# GOAL OF THE EXERCISE
Below are some records; copy each line in them that contains "agent".

# DATA TO USE
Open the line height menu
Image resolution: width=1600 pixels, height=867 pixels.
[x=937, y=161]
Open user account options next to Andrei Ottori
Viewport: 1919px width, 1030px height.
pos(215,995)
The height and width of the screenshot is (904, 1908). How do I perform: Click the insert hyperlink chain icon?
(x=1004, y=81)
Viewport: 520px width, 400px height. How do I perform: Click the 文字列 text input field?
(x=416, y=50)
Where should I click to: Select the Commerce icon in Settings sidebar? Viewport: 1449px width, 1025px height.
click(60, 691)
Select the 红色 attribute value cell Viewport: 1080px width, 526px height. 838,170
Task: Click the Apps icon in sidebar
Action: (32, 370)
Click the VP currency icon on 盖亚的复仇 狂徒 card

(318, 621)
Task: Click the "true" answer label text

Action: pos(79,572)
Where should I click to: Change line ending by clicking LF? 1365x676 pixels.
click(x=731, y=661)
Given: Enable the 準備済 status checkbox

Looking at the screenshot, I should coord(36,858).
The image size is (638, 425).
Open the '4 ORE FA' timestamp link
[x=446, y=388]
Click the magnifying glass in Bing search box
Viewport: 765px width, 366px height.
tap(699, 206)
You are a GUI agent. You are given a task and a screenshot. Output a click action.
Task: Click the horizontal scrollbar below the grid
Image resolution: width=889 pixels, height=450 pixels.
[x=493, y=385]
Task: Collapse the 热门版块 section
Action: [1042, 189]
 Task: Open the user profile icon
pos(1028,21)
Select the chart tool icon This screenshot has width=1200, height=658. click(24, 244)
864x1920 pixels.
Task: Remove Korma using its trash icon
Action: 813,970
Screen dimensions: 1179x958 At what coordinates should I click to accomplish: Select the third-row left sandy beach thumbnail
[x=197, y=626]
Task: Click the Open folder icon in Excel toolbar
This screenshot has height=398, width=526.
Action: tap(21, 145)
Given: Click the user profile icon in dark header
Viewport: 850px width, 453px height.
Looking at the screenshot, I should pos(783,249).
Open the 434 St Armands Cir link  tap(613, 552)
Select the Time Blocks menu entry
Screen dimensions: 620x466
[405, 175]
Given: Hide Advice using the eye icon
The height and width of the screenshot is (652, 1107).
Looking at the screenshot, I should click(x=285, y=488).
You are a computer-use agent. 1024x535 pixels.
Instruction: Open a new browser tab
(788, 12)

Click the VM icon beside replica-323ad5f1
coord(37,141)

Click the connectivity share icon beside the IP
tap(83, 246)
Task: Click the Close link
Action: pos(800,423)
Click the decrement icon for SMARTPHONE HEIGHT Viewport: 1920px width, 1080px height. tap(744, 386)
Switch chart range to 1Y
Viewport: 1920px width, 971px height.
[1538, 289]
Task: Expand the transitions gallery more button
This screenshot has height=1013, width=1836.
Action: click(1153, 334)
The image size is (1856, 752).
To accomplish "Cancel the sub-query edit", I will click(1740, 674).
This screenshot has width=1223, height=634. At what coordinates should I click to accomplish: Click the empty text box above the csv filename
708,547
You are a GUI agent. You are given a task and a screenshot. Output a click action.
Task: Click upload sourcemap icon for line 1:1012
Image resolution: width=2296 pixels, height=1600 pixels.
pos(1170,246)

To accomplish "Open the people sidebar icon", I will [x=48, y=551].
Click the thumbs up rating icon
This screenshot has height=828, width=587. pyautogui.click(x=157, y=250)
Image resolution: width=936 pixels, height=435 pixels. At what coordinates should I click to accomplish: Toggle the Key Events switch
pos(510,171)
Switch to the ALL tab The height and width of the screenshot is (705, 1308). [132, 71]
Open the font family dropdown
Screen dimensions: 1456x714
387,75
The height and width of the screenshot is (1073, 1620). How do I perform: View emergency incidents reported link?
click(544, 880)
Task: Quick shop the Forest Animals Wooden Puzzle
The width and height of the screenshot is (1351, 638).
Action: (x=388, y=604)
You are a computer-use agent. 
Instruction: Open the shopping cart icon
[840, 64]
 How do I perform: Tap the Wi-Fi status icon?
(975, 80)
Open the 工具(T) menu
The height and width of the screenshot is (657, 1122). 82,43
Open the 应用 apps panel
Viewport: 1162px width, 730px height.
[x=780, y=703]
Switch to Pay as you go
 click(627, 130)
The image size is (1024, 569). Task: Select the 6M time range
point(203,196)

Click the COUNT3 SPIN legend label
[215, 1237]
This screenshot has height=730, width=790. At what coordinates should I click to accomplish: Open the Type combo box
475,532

# ANSWER
You are a GUI agent. You are given a task and a screenshot. Output a click action.
You are a computer-use agent. 1024x535 pixels.
You are a GUI agent. You are given a task and a screenshot. Output a click action.
You are a computer-use agent. 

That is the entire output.